Le azioni di guerriglia degli Houthi nel Canale di Suez  mette a rischio il commercio mondiale: le famiglie italiane rischiano più di 400 euro di aumenti annui

Gli attacchi del gruppo armato yemenita Houthi nel Canale di Suez stanno mettendo a repentaglio il commercio mondiale. Dalla metà di novembre gli Houthi sono entrati a gamba tesa nel già incandescente teatro di guerra palestinese: gli yemeniti hanno lanciato missili contro Israele (tutti intercettati dal sistema di difesa israeliano) e intensificato gli attacchi, attraverso droni e motovedette, contro le navi commerciali di tutte le nazionalità che attraversano il Mar Rosso, costringendo alcuni tra i colossi della navigazione come Bp e Msc a circumnavigare l’Africa allungando il viaggio di circa due settimane. È bene ricordare che dal Canale di Suez passa circa il 12% del commercio mondiale e ben il 40% (per circa 155 miliardi di dollari) di import-export italiano.

CHI SONO GLI HOUTHI E PERCHÉ STANNO ATTACCANDO LE NAVI COMMERCIALI OCCIDENTALI NEL CANALE DI SUEZ

Gli Houthi sono un gruppo armato yemenita composto principalmente di combattenti della confessione zaydita, una branca minoritaria dell’Islam sciita, ma sono presenti anche elementi di altri gruppi religiosi. Gli Houthi derivano dalla “Gioventù credente”, un’associazione nata nel nord dello Yemen per dare vigore alla rinascita dello zaydismo, fermare l’emarginazione politico-religiosa e arrivare all’autonomia delle terre del nord. Il gruppo, con posizioni anti Usa e anti Israele, e vicino alle istanze iraniane, negli anni si ritaglia un ruolo anche sullo scacchiere geopolitico.

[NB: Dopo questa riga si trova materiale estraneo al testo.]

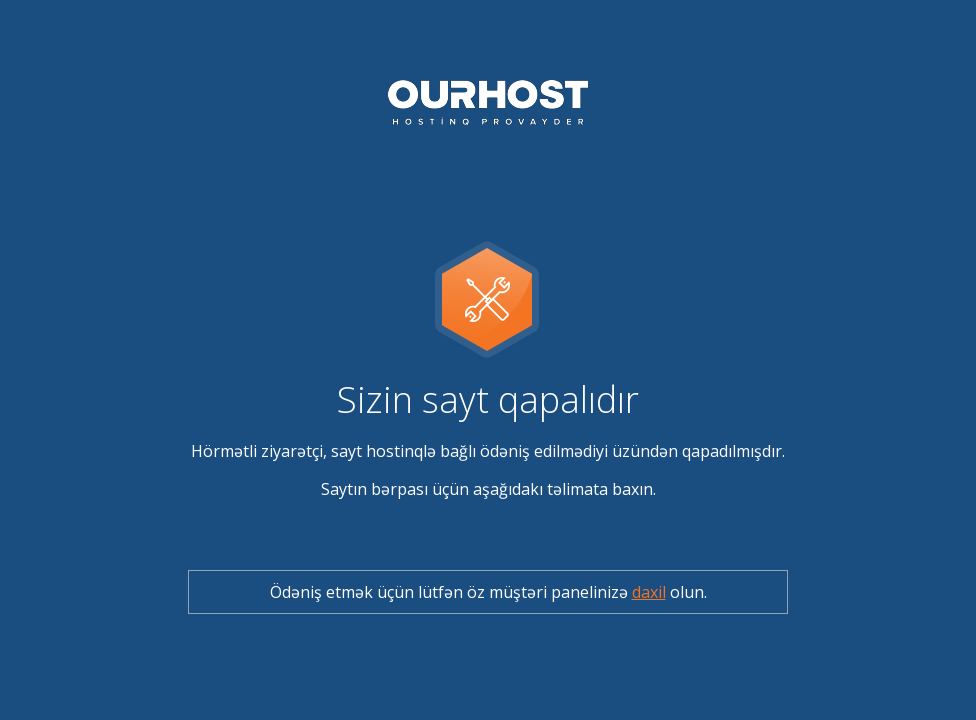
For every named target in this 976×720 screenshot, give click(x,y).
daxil (649, 592)
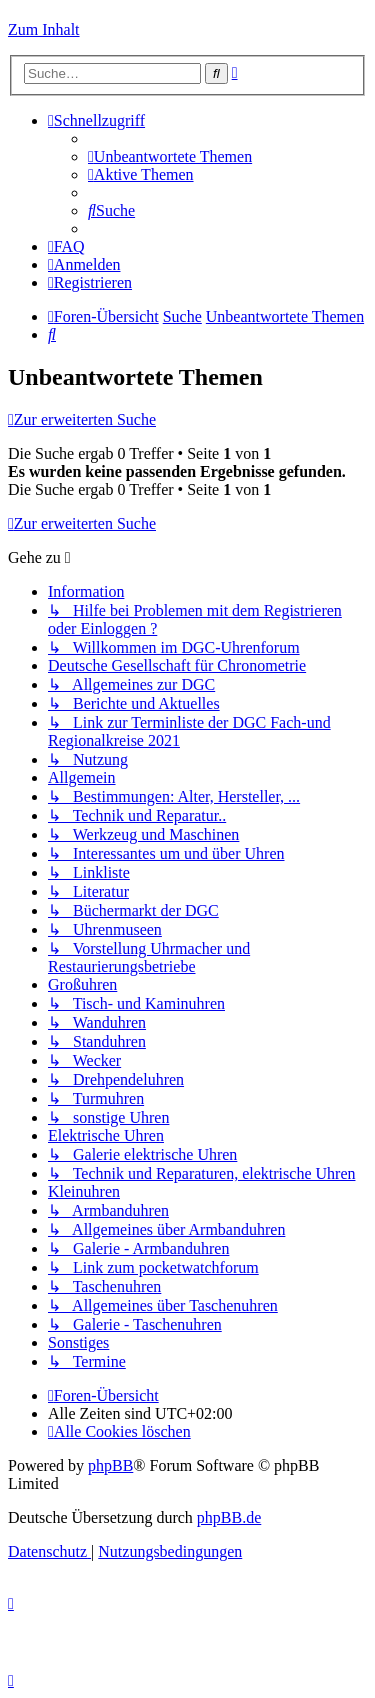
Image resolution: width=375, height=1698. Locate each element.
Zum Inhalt (44, 29)
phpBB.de (229, 1517)
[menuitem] (170, 156)
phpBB (110, 1465)
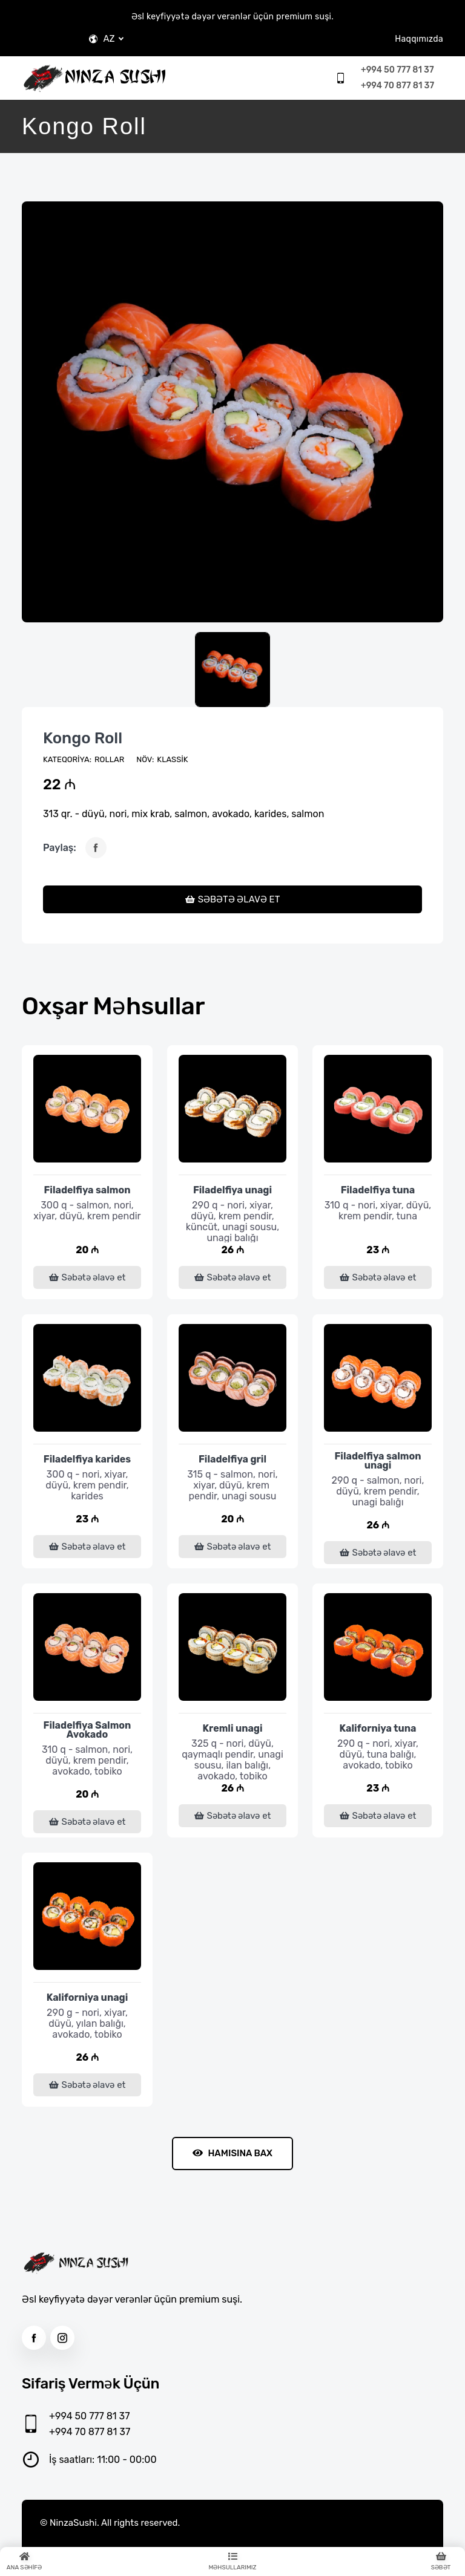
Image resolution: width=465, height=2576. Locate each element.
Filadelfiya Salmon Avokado (87, 1730)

Le azioni degli Houthi, che negli anni hanno migliorato le proprie capacità militari, sono dirette a imbarcazioni in transito sul Mar Rosso e alle infrastrutture petrolifere saudite. Infatt,i nel gennaio del 2022 il gruppo rivendica un attacco negli Emirati Arabi Uniti, tra i protagonisti della Coalizione anti-Houthi nello Yemen. Gli Houthi stanno dando un contributo anche alla guerra in atto tra Israele e Palestina: gli yemeniti hanno rivendicato il lancio di missili contro Israele e attacchi contro navi al largo delle coste dello Yemen, nel Mar Rosso, in segno di solidarietà con i palestinesi.

LA REAZIONE DEGLI USA: PROSPERITY GUARDIAN

La reazione degli occidentali, capeggiati dagli Stati Uniti, non si è fatta attendere. A metà dicembre ha lanciato l’iniziativa Prosperity Guardian con l’obiettivo di garantire la sicurezza delle navi commerciali e delle petroliere che transitano nel mar Rosso. In quest’ambito, a cavallo tra l’11 e il 12 gennaio, un raid statunitense ha provato a distruggere le basi dei ribelli sulle cui teste è caduta anche la ferma condanna delle Nazioni Unite con la risoluzione del Consiglio di Sicurezza del 10 gennaio.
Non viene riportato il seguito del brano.